Hello @amrit1711 This is the output of nvidia-bug-report.sh from 550.78 nvidia-open.log.gz nvidia-proprietary.log.gz My machine is 64k pagesize (tried on 4k pagesize and didn't work either) and this is the kernel compile configuration: kernel-config-6.9.0-gentoo-arm64.gz I'm installing the kernel source with following Gentoo USE flags
[ebuild R ~] sys-kernel/gentoo-sources-6.9.0:6.9.0::gentoo USE="experimental -build -symlink" 0 KiB
I usually use the following cflag to build the driver (Although the one below is 535.179)
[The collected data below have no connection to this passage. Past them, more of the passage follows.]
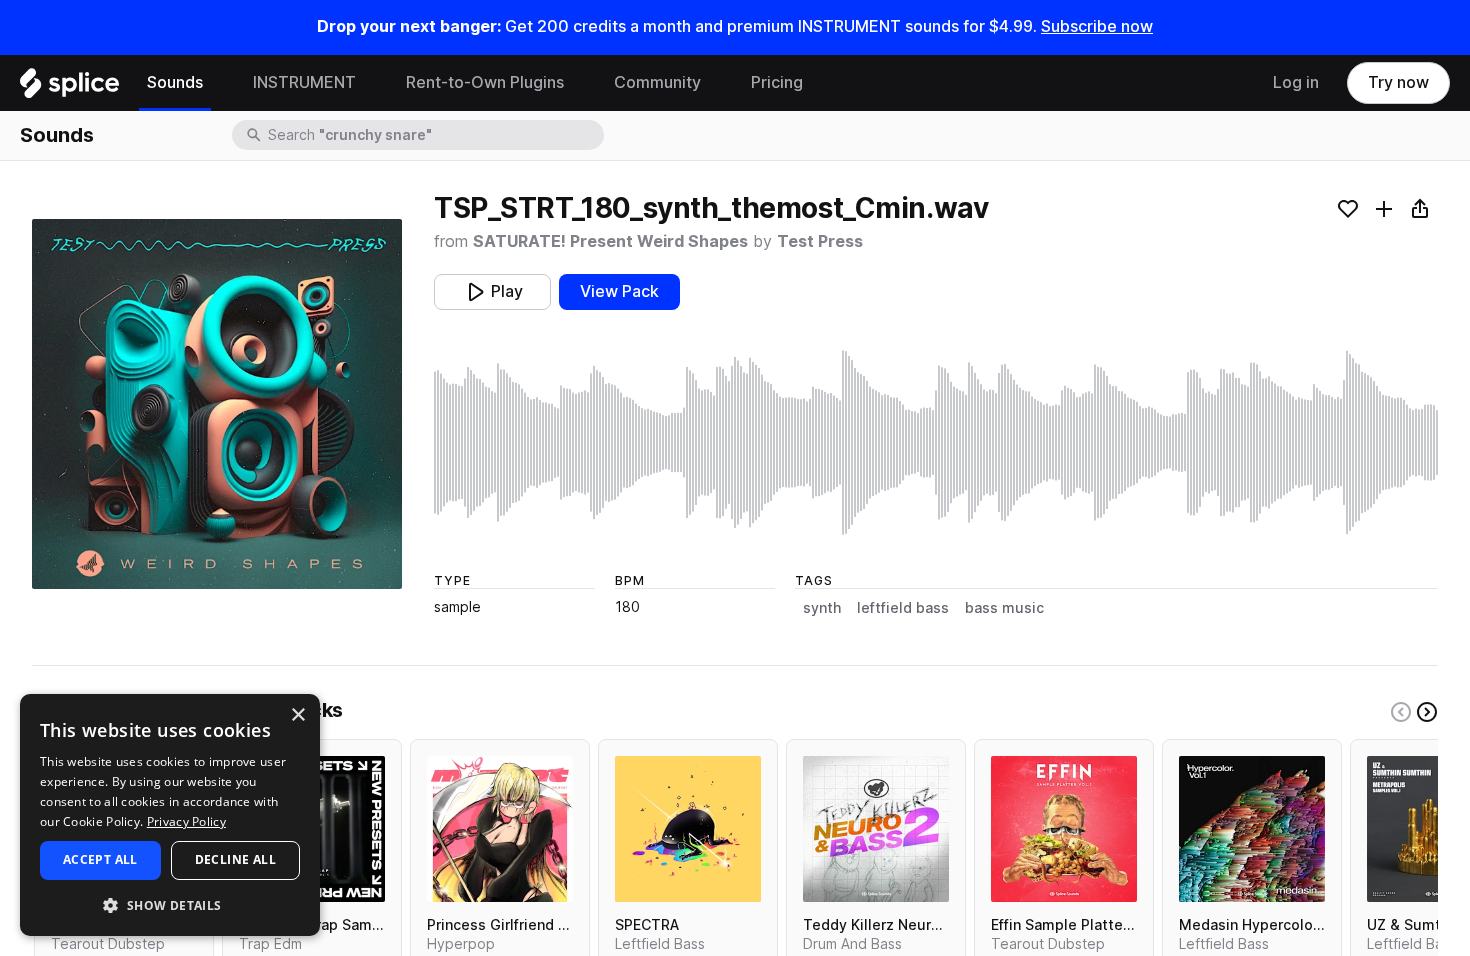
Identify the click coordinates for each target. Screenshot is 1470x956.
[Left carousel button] (1401, 712)
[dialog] (170, 815)
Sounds (175, 82)
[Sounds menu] (218, 83)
hacc@Hacc-AIO ~ $ cat /var/db/pkg/x11-drivers/nvidia-drivers-535.179/CFLAGS
-march=armv8-a+crypto+crc -mcpu=emag -O3 -pipe -fipa-pta -fgraphite-identity -floop-nest-optimize -fuse-linker-plugin -flto=32
hacc@Hacc-AIO ~ $ cat /var/db/pkg/x11-drivers/nvidia-drivers-535.179/CXXFLAGS
-march=armv8-a+crypto+crc -mcpu=emag -O3 -pipe -fipa-pta -fgraphite-identity -floop-nest-optimize -fuse-linker-plugin -flto=32
And I'm patching the kernel myself to modify the build cflags
diff -ur linux-6.9.0-gentoo.bak/arch/arm64/Makefile linux-6.9.0-gentoo-mod/arch/arm64/Makefile
--- linux-6.9.0-gentoo.bak/arch/arm64/Makefile 2024-05-14 16:31:28.424412235 +0200
+++ linux-6.9.0-gentoo-mod/arch/arm64/Makefile 2024-05-14 16:36:24.318255664 +0200
@@ -40,6 +40,7 @@
$(compat_vdso) $(cc_has_k_constraint)
KBUILD_CFLAGS += $(call cc-disable-warning, psabi)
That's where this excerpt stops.